Can I serve these cold or do they have to be warm?
Berry says both work. Her headnote positions them as a “warm dinner party dessert” or a “cold picnic treat,” so she clearly tested them at both temperatures. I’ve done the same, and warm is noticeably better because the apple stays soft and the sponge has a slight fudginess to it.
Cold, they firm up and become more cake-like, which is fine for a lunchbox or a walk but not as impressive on a plate. If you’ve made them ahead, 8 to 10 minutes in a low oven brings them back close to freshly baked.
How far ahead can I make mini apple and almond cakes?
Berry includes specific storage notes for these. They keep for 3 days in an airtight tin, and the cooked cakes freeze well. She doesn’t say how long they last in the freezer here, though her Apple, Almond and Honey Cake in Family Sunday Lunches (2016) uses a similar batter and she gives that 3 months frozen.
She also writes in her Ultimate Cake Book that small cakes freeze particularly well because you can thaw just what you need. I freeze them individually wrapped in cling film, then stack them in a freezer bag so I can pull one or two out at a time.

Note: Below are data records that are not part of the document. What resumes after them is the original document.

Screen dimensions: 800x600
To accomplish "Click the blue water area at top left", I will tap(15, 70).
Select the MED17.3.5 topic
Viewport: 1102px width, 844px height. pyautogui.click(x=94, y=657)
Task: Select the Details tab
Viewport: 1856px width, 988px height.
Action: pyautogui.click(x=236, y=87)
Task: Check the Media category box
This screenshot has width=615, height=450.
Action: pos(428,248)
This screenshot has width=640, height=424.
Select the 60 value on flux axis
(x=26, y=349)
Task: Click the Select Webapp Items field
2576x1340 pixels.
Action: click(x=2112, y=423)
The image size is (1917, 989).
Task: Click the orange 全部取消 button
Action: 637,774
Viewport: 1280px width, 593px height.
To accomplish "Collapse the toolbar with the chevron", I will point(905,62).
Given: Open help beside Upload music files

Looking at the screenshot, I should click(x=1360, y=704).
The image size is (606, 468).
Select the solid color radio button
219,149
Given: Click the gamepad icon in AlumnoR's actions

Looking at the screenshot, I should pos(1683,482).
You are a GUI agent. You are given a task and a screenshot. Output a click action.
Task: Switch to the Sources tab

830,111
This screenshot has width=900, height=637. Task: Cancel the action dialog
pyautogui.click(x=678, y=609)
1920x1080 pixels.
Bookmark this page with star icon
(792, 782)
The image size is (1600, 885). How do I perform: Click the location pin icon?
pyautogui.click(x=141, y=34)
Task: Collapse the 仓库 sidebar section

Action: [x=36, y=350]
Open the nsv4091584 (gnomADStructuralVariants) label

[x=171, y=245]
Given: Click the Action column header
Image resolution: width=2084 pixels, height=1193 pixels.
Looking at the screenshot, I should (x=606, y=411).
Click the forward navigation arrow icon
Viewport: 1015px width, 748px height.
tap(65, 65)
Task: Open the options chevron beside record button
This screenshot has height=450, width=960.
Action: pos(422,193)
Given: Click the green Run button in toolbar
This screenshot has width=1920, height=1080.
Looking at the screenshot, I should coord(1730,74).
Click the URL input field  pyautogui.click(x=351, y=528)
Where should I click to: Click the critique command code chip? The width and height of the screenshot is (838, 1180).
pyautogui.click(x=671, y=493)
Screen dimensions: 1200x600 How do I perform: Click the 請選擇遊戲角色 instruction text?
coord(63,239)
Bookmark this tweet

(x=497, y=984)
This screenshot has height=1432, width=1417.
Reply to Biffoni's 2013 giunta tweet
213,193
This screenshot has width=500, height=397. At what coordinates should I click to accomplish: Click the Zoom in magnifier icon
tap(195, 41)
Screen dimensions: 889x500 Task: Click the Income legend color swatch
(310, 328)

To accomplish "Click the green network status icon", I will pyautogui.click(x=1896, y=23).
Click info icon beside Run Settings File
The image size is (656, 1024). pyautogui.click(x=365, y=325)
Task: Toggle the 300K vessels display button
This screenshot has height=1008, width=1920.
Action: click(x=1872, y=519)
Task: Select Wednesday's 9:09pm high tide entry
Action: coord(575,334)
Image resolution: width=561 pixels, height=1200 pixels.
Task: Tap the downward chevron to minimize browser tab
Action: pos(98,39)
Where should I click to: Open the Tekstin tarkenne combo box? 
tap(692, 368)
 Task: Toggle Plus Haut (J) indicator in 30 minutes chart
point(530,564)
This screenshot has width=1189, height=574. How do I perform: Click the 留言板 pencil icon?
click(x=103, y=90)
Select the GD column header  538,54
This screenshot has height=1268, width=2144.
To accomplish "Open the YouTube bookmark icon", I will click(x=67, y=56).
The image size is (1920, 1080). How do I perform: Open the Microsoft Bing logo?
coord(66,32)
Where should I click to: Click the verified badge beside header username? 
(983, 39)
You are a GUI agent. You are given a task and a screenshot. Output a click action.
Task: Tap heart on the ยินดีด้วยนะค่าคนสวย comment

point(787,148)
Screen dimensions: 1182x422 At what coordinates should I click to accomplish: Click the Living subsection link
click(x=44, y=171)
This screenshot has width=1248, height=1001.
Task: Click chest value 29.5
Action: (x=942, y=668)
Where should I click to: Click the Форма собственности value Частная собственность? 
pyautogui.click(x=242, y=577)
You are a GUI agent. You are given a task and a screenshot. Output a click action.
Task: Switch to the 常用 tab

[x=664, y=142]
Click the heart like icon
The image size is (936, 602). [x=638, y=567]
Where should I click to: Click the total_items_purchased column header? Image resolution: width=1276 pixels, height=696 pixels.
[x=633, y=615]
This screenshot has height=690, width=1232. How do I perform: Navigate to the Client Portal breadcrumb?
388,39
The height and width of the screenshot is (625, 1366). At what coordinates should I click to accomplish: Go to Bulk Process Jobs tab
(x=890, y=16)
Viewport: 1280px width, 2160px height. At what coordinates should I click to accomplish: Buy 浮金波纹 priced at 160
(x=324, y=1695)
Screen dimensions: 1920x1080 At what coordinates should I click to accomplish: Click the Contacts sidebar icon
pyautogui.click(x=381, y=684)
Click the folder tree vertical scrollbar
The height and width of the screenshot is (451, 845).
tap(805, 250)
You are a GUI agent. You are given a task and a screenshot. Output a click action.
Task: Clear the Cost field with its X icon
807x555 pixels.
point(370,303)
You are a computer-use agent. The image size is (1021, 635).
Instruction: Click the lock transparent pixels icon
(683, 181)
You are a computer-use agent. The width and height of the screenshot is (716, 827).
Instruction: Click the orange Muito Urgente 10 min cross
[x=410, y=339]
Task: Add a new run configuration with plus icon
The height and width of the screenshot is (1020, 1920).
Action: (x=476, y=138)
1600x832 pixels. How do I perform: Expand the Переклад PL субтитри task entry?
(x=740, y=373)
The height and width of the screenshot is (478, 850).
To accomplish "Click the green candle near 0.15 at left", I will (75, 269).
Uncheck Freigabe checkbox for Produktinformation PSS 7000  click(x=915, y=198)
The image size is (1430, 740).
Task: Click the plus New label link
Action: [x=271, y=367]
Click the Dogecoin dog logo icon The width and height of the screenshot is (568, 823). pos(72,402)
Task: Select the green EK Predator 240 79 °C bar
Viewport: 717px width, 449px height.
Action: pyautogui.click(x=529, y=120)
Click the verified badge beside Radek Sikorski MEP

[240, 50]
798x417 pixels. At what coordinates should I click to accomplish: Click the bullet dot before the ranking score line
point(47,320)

Why does Berry name Bramley apples specifically here?
In her Devonshire Apple Cake she just writes “cooking apples” without naming a variety, but here she calls for Bramleys by name. It matters more in a cake this size because you need apples that collapse completely during the shorter 25 to 30 minute bake. Bramleys break down faster than any other cooking apple, which is exactly what a 7cm cake needs.
There’s no room for firm apple chunks in something this small. If a piece of apple holds its shape, it’ll sit in the middle of the cake like a lump rather than melting through the sponge. Cox’s or Granny Smiths won’t do the same job here.
Can I double the recipe to make 12?
The batter scales up without any problems, just double everything. The tricky part is finding 12 cooking rings, which is where Berry’s baked bean tin trick from the recipe tip saves you. Most kitchens have a few empty tins lying around, and you can prep a dozen in a couple of minutes.
If you’re baking in two batches because your baking sheet won’t fit all 12, keep the second lot of batter covered at room temperature while the first batch is in the oven. Don’t fill the rings until the sheet is ready to go in, since the batter starts to set against the warm greased metal and you want an even rise.